Problem statement: Give back exactly the lines from the one that holds "Given: Open the my-app folder" through the final line of the data; omit the pictures and add nothing.

Supplied data:
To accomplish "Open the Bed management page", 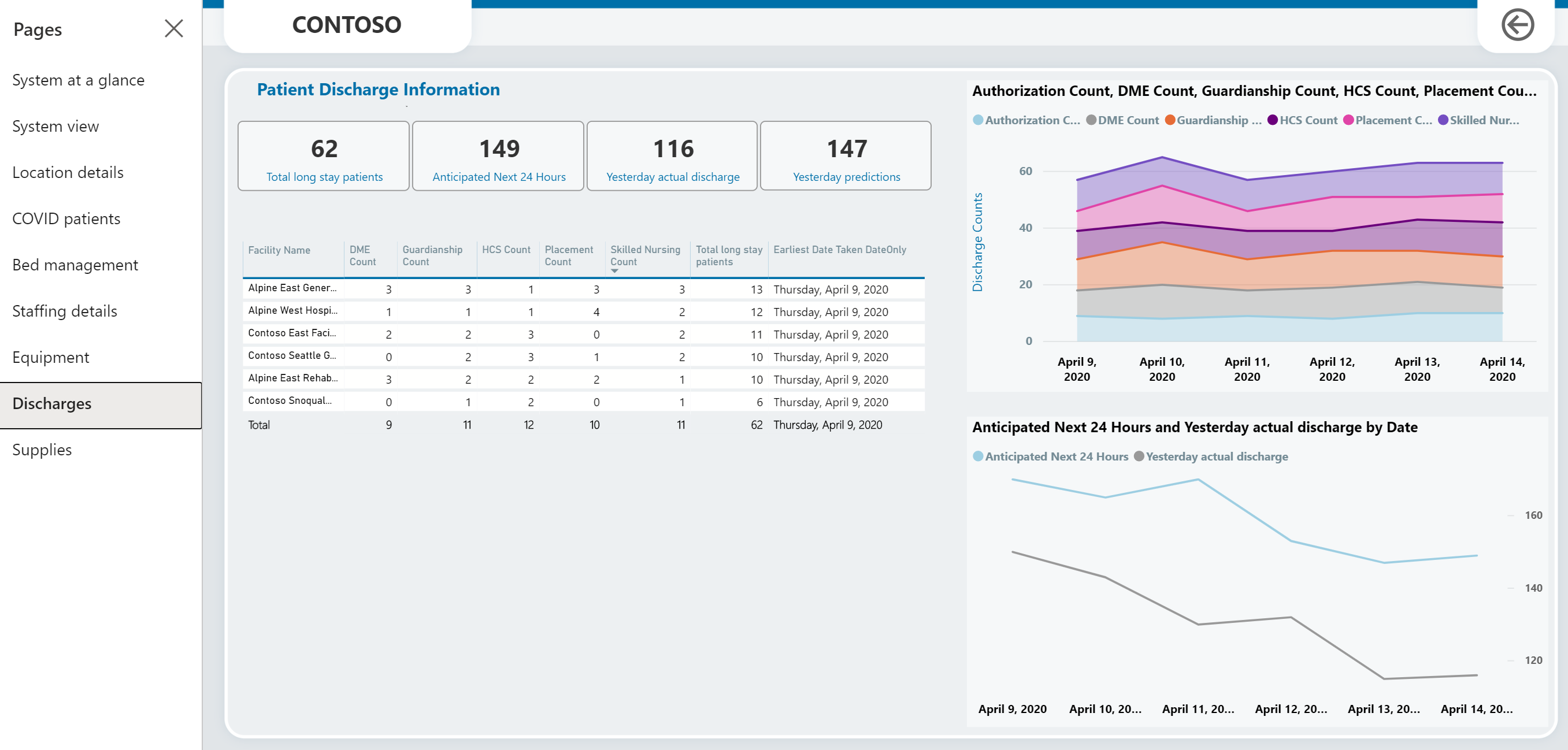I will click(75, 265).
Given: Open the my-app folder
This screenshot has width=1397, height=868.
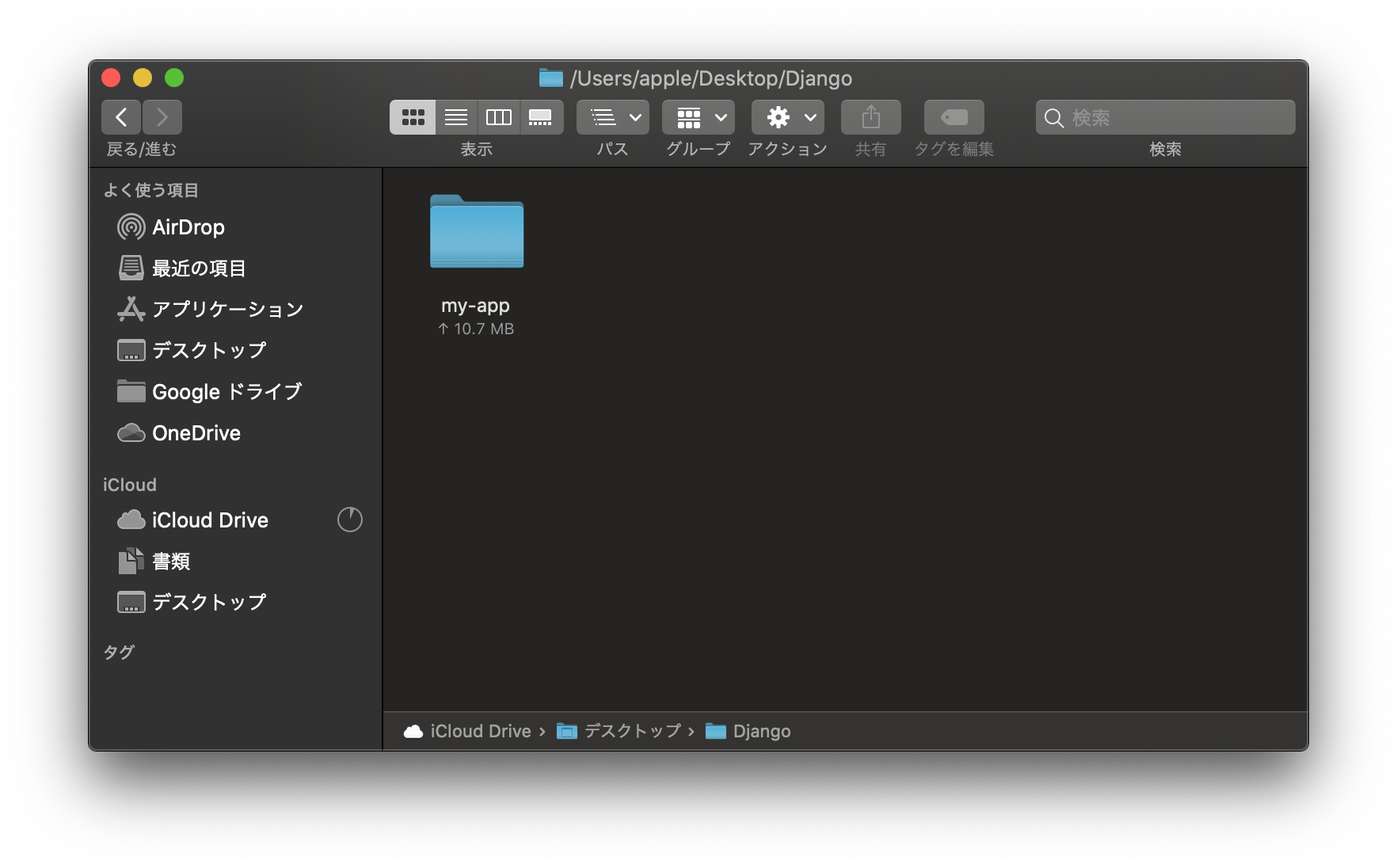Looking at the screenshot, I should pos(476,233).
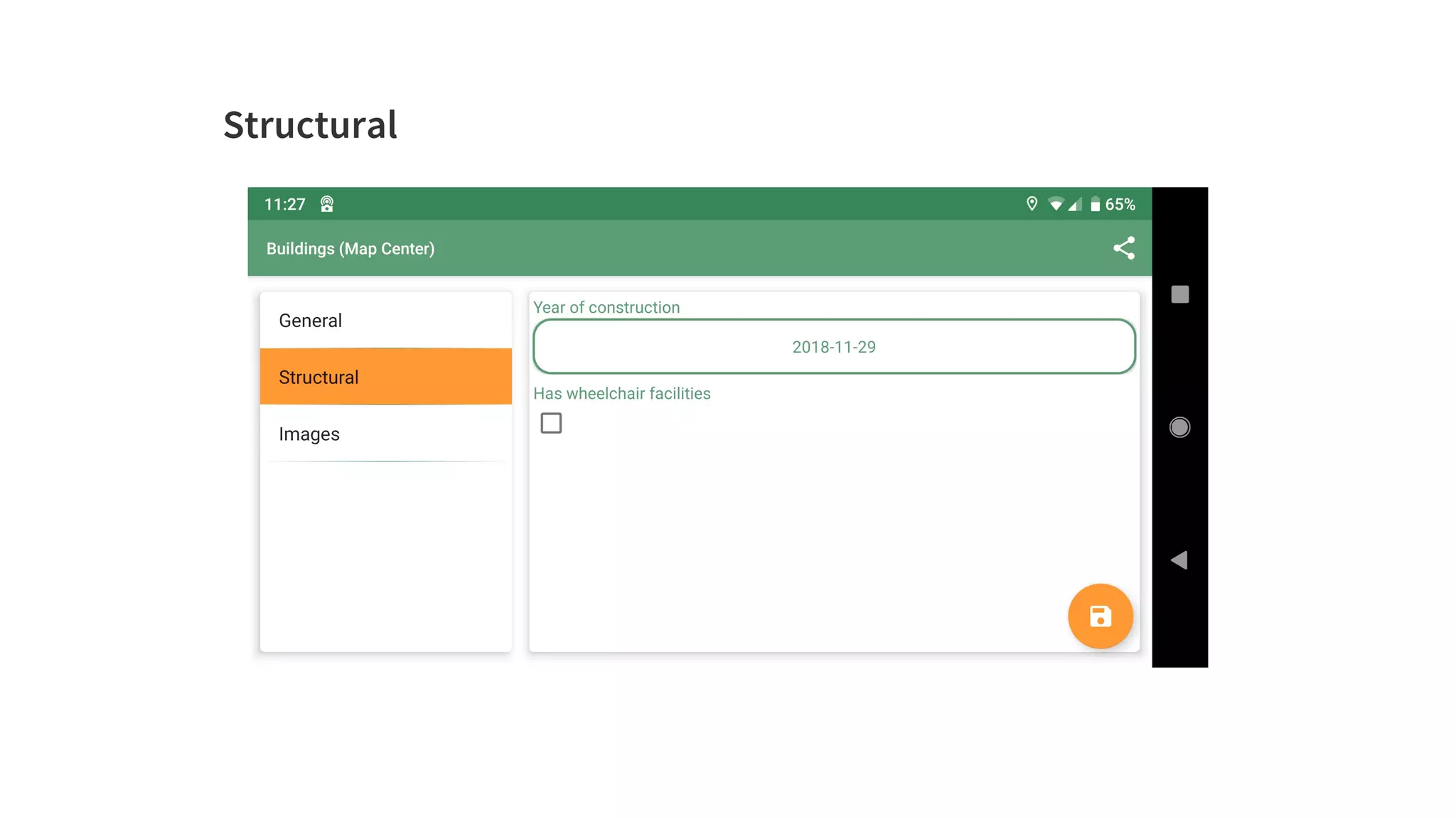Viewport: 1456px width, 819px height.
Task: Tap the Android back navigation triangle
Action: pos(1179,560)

Solution for this problem:
Given: Open the my-app folder
This screenshot has width=1397, height=868.
Looking at the screenshot, I should pos(476,233).
Viewport: 1456px width, 819px height.
Task: Tap the Android back navigation triangle
Action: pos(1179,560)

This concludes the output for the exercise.